Ces transformations contribuent, à plus long terme, à l’émergence de cadres favorisant la participation et l’inclusion des personnes accompagnées dans les champs sanitaire, social et médico-social. Elles trouvent aujourd’hui des prolongements dans les principes de démocratie en santé et de décisions « par et pour » les personnes concernées qui ont été consacrés dans le code de santé publique au début des années 2000.

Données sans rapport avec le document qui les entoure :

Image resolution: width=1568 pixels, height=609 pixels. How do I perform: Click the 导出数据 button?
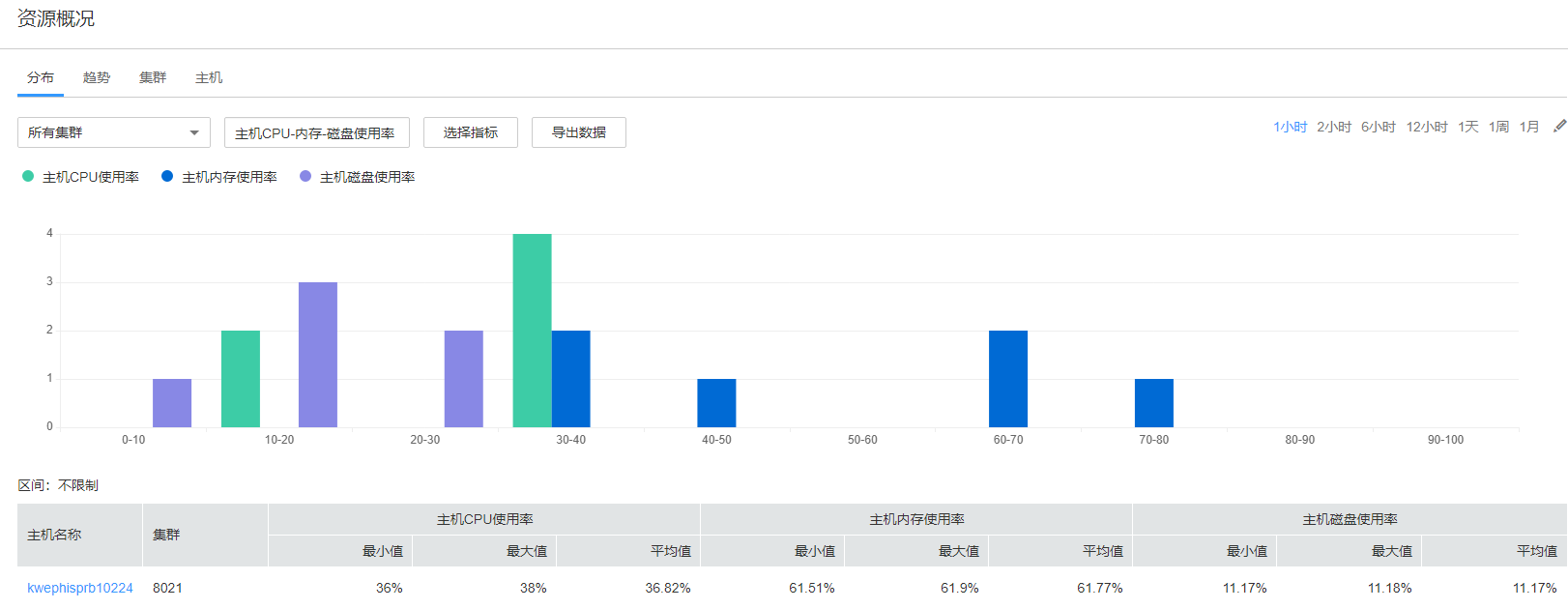point(579,132)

Savoirs expérientiels et pair-aidance
Dans le prolongement des dynamiques d’entraide et d’auto-organisation portées par les personnes concernées, la notion de « savoirs expérientiels » émerge dans les années 1970 pour qualifier une forme de connaissance déjà préexistante dans la notion d’expérience elle-même : celle de la réflexivité sur le vécu. À cet égard, les travaux fondateurs de Thomasina Borkman (1976) constituent une première tentative de formalisation scientifique de ces savoirs à partir de l’analyse des groupes d’entraide (voir la bibliographie téléchargeable ci-dessous).
À mesure que cette notion se diffuse, elle est progressivement reprise, discutée et réappropriée par les pairs eux-mêmes pour qualifier leurs expériences, leurs pratiques et les compétences construites à partir du vécu. Ce travail contribue à structurer la pair-aidance comme un cadre global d’engagement dans lequel des personnes en rétablissement mobilisent et travaillent leur expérience vécue au service de l’accompagnement de leurs pairs, tout en participant à leur intégration et à une mise en question des pratiques professionnelles.

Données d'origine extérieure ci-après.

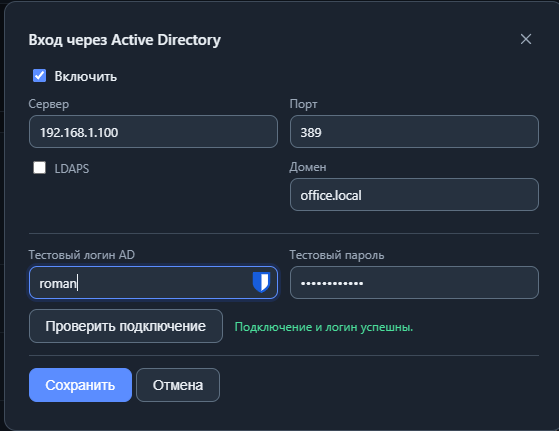Click the LDAPS label text
Screen dimensions: 559x431
coord(72,169)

Cette dernière décennie se caractérise ansi par l’entrecroisement entre une conceptualisation des savoirs expérientiels portée par la recherche et une structuration progressive des pratiques de pair-aidance issues du terrain par les acteurs sociaux, médico-sociaux et sanitaires engagés. Cette évolution croisée ouvre un espace de dialogue entre différentes manières de produire, de légitimer et de reconnaître les savoirs et met en coopération les savoirs scientifiques, professionnels et expérientiels.
Et aujourd’hui ?
Aujourd’hui, la reconnaissance de la pair-aidance et des savoirs expérientiels en addictologie progresse. Ces évolutions soulèvent des questionnements relatifs aux formes de reconnaissance, aux modalités d’engagement et à l’articulation entre savoirs expérientiels, professionnels et scientifiques mais ne se réduisent pas à des oppositions figées. Elles mettent en lumière des processus de recomposition des places, des rôles et des légitimités au sein des dispositifs sanitaires et sociaux.
Cette phase de structuration se traduit par une pluralité de dénominations et de cadres d’exercice – pair-aidant, médiateur de santé pair, patient-expert, etc. – renvoyant à des contextes d’émergence et des histoires différentes. Loin de constituer un flou, cette diversité peut être comprise comme le signe de l’émergence de nouvelles représentations, de la place nouvelle accordée aux savoirs expérientiels et à leur légitimité et modalités d’intégration dans les pratiques d’accompagnement.
Dans cette perspective, la Fédération Addiction retient la notion de pair-aidance comme un cadre englobant et inclusif, permettant de rendre compte de la diversité des pratiques existantes sans les réduire à un statut unique. Cette position s’inscrit dans la continuité de ses travaux et se traduit par une volonté de soutenir des démarches participatives structurantes, en reconnaissant pleinement la place des savoirs expérientiels en addictologie. Par ses projets, la Fédération veut ouvrit ainsi un espace d’actions et de recherche visant à mieux comprendre les processus à l’œuvre autour de la pair-aidance et des savoirs expérientiels, dans une perspective de justice épistémique et de coopération entre personnes concernées, professionnels et institutions.